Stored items

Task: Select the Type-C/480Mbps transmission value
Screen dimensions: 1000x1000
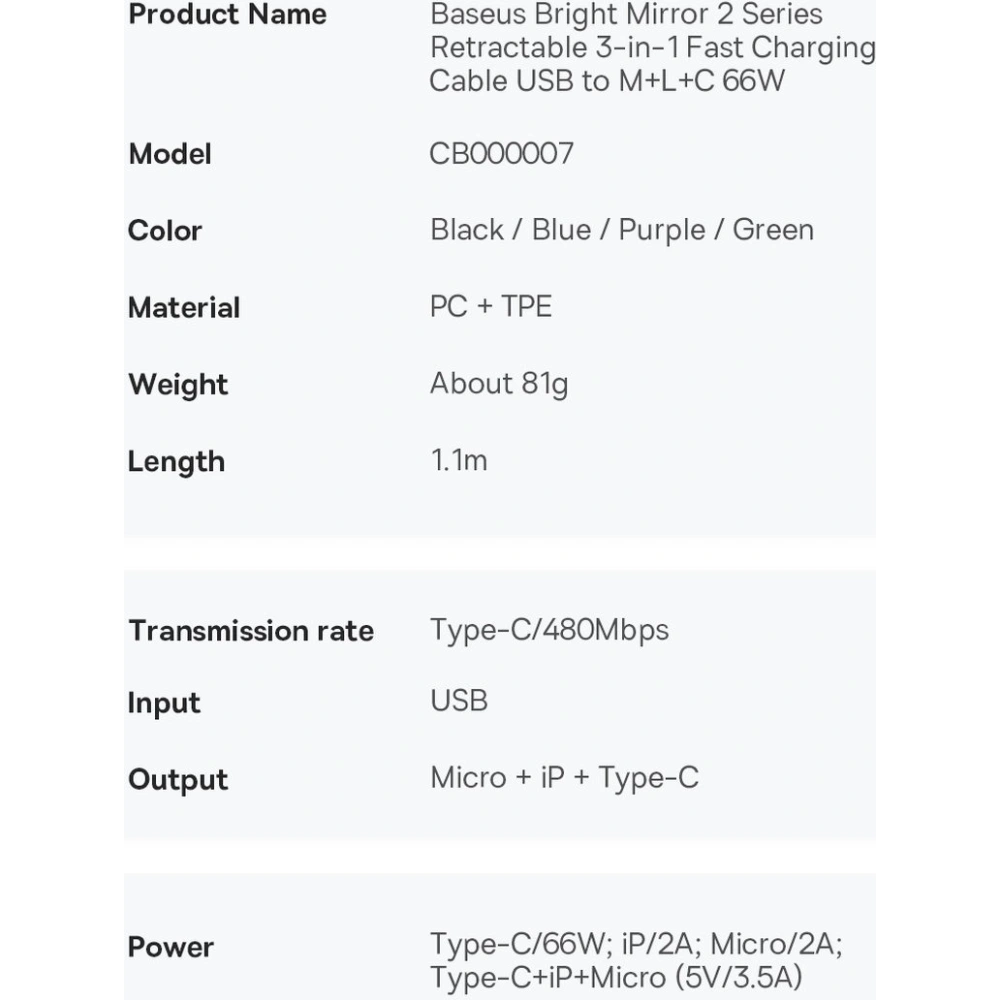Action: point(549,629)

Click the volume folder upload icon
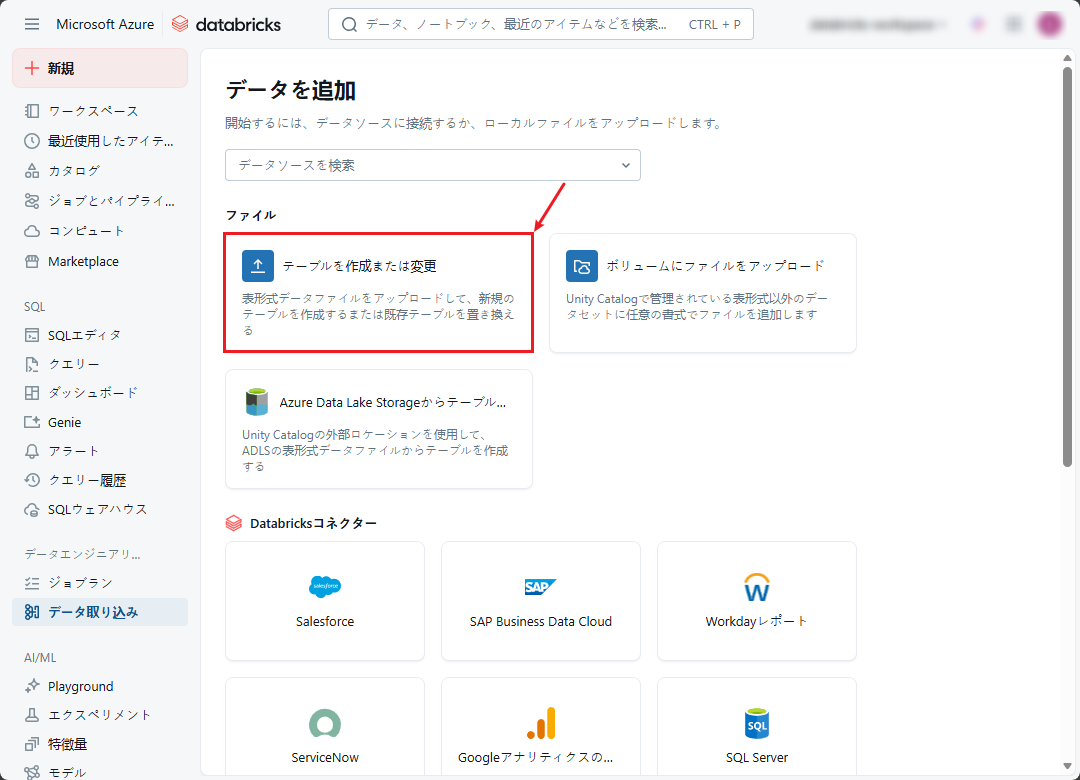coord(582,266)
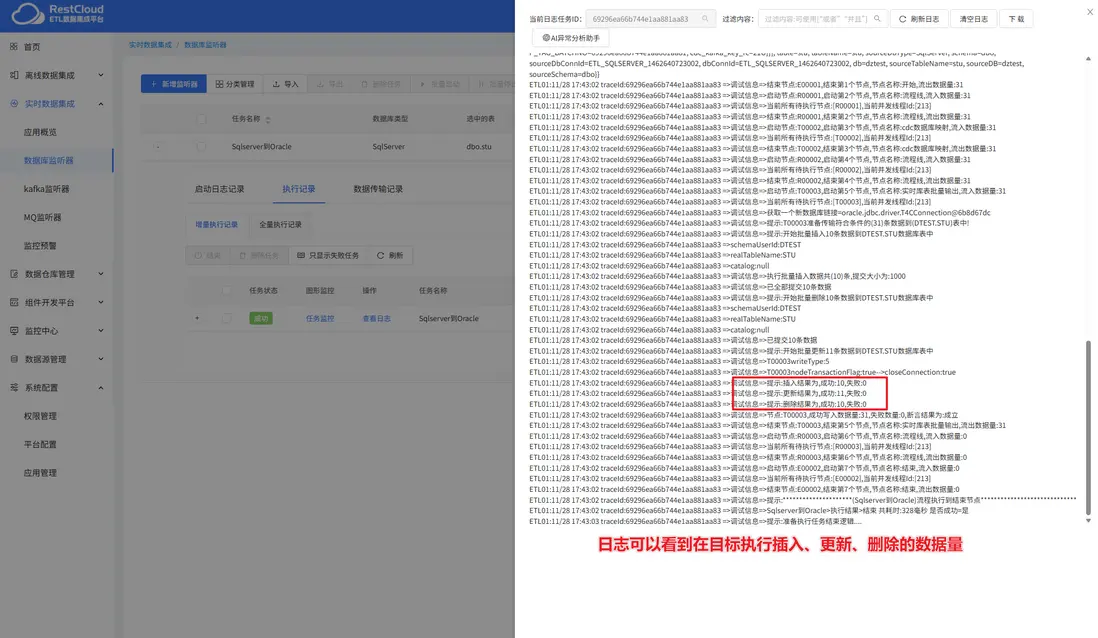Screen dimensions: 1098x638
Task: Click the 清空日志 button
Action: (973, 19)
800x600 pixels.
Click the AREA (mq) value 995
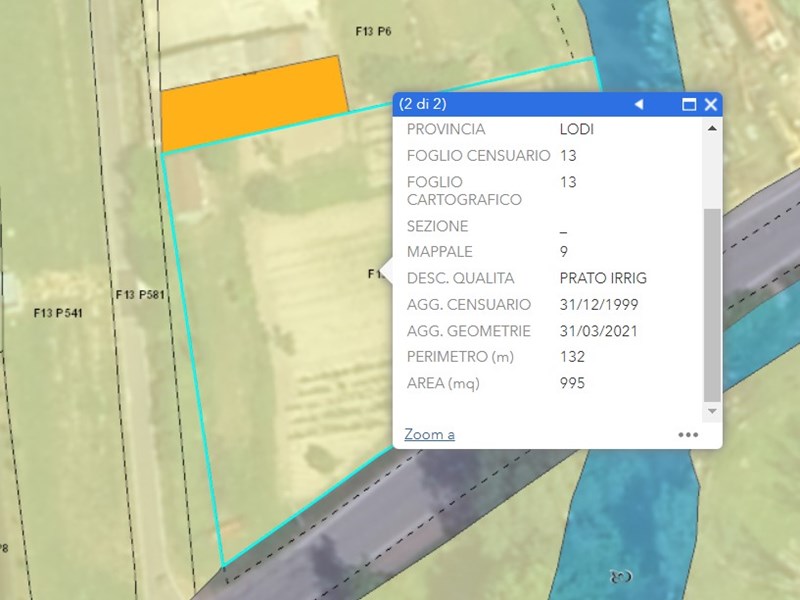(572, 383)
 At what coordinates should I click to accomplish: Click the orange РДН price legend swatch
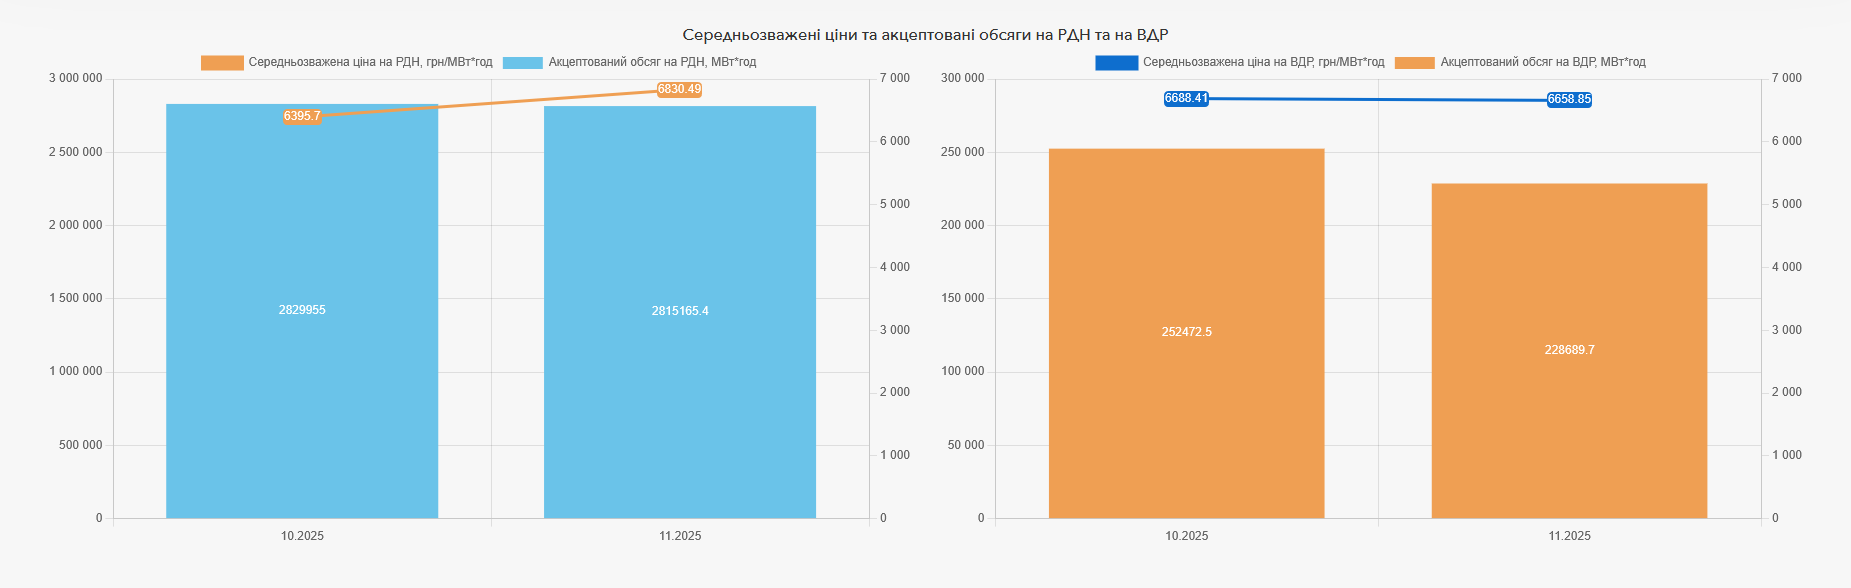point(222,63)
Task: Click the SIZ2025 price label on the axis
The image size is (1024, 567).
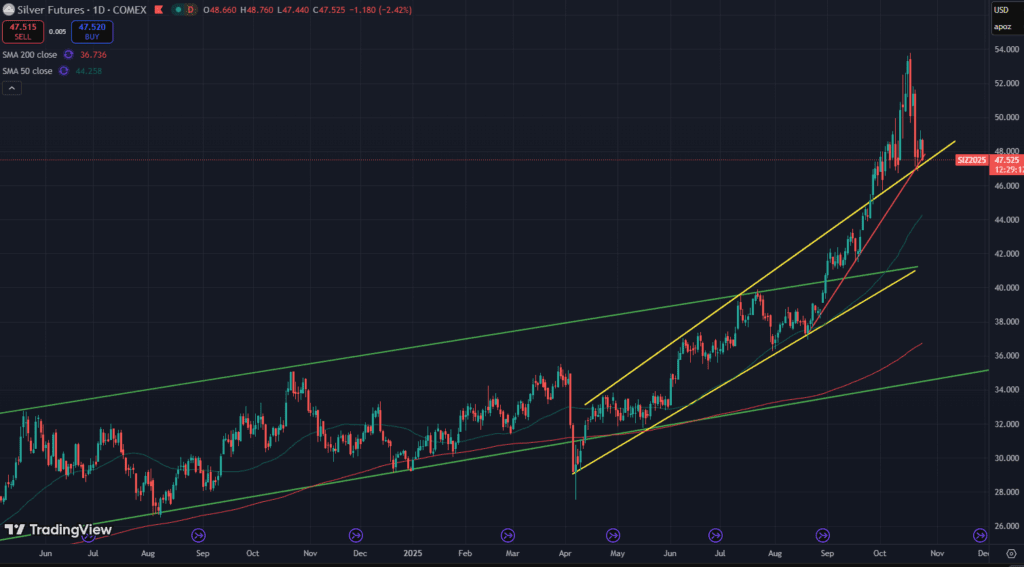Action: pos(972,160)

WHAT TO WORK ON: Reproduce nothing but the lines that run from the line containing "Click the volume folder upload icon" through the last line of the records, inclusive. Omit the pictures.

WRITTEN SOLUTION:
Click the volume folder upload icon
coord(582,266)
Screen dimensions: 1098x638
Task: Click the 清空日志 button
Action: (973, 19)
800x600 pixels.
Click the AREA (mq) value 995
(572, 383)
 At what coordinates should I click to accomplish: Click the orange РДН price legend swatch
point(222,63)
Task: Click the SIZ2025 price label on the axis
The image size is (1024, 567).
Action: pos(972,160)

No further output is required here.